The following paragraph appeared in the New York Times obituary for the late neurologist and author Oliver Sacks (1933-2015), and was re-run in the Sydney Morning Herald of September 1:
"Oliver Wolf Sacks was born on July 9, 1933, in London, the youngest of four sons of Samuel Sacks and the former Muriel Elsie Landau, who were both doctors. His father, in Sacks' words a 'moderately Orthodox' Jew, read the Bible daily, and Sacks often demonstrated a spiritual impulse in his books. But in Uncle Tungsten, his 2001 memoir about his childhood love of chemistry, he explained that the inflamed Zionist meetings his parents held before the war helped turn him away from organised religion." (Author demystified brain's quirks, Greg Cowles)
So Zionist meetings turned Sacks off... religion?
Why would political meetings turn one off religion?
The NYT appears to be (deliberately?) conflating Zionism with Judaism here.
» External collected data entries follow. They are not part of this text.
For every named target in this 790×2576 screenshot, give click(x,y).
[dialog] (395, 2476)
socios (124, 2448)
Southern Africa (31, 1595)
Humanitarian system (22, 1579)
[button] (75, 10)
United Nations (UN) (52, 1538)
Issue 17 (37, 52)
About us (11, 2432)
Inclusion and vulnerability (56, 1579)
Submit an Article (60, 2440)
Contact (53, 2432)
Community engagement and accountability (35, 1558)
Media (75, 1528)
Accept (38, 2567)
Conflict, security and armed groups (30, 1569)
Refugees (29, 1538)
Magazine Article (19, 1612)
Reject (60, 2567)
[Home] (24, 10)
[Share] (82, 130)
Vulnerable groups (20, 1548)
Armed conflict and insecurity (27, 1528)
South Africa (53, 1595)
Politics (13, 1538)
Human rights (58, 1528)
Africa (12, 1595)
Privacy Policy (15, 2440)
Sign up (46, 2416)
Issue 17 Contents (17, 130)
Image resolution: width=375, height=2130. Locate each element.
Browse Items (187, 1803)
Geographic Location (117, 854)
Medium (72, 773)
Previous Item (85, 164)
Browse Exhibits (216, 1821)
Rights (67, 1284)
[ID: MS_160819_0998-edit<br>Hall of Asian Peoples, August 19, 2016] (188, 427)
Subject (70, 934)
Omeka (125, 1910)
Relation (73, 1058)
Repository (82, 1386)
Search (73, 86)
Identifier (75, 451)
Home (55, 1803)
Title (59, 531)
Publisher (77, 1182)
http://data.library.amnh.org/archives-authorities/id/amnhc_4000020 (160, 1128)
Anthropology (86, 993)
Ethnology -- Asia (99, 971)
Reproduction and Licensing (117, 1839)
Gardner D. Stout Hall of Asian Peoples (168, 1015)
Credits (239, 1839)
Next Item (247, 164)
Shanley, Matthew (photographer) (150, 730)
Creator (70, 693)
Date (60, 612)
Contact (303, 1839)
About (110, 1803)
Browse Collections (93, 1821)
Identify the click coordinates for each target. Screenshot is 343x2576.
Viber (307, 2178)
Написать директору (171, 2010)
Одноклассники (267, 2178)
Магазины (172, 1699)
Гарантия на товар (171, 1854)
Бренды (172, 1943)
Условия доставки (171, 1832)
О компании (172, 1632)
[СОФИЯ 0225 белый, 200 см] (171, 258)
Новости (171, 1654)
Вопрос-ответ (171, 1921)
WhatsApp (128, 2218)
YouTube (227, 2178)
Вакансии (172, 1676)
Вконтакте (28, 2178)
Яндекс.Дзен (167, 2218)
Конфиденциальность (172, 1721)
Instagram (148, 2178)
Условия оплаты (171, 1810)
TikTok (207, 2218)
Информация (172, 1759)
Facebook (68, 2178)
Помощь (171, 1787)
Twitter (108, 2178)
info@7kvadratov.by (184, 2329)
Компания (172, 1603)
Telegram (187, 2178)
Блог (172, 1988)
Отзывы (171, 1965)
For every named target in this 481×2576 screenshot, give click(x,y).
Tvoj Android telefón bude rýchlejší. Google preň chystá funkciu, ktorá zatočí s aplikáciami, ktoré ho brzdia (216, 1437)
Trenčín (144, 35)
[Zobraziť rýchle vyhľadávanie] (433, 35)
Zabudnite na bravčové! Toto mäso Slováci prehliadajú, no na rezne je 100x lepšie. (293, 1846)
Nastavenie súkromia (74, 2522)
Yes, Sacks was an atheist, but it was not the aforementioned "inflamed Zionist meetings" which turned him away from "organised religion."
No, what they turned him away from was something very different - political Zionism and Zionists, as can be seen from the relevant passage in his 2001 memoir:
"Zionism played a considerable part on both sides of my family. My father's sister Alida worked during the Great War as an assistant to Nahum Sokolov and Chaim Weizmann, the leaders of Zionism at the time, and with her gift for languages, was entrusted with the translation of the Balfour Declaration in 1917 into French and Russian, and her son Aubrey, even as a boy, was a learned and eloquent Zionist (and later, as Abba Eban, the first Israeli ambassador to the UN). My parents, as doctors with a large house, were expected to provide a venue, a hospitable place, for Zionist meetings, and such meetings often took over the house in my childhood. I would hear them from my bedroom upstairs - raised voices, endless argument, passionate poundings on the table - and every so often a Zionist, flushed with anger or enthusiasm, would barge into my room, looking for the loo.
"Those meetings seemed to take a lot out of my parents - they would look pale and exhausted after each one - but they felt a duty to host them. I never heard them talk between themselves about Palestine or Zionism, and I suspected they had no strong convictions on the subject, at least until after the war, when the horror of the Holocaust made them feel there should be a 'National Home'. I felt they were bullied by the organizers of these meetings, and by the gangsterlike evangelists who would pound at the front door and demand large sums for yeshivas or 'schools in Israel'. My parents, clearheaded and independent in most other ways, seemed to become soft and helpless in the face of these demands, perhaps driven by a sense of obligation or anxiety. My own feelings (which I never discussed with them) were passionately negative: I came to hate Zionism and evangelism and politicking of every sort, which I regarded as noisy and intrusive and bullying. I longed for the quiet discourse, the rationality, of science." (Uncle Tungsten: Memories of a Chemical Boyhood, pp 15-16)
The question arises: is the NYT covering for Zionism here?
PS: Considering his childhood experience of Zionist bullying, Sacks would have been well-placed to write another book with a title as catchy as The Man Who Mistook His Wife for a Hat - 'The People Who Mistook Someone Else's Country for Their Own'.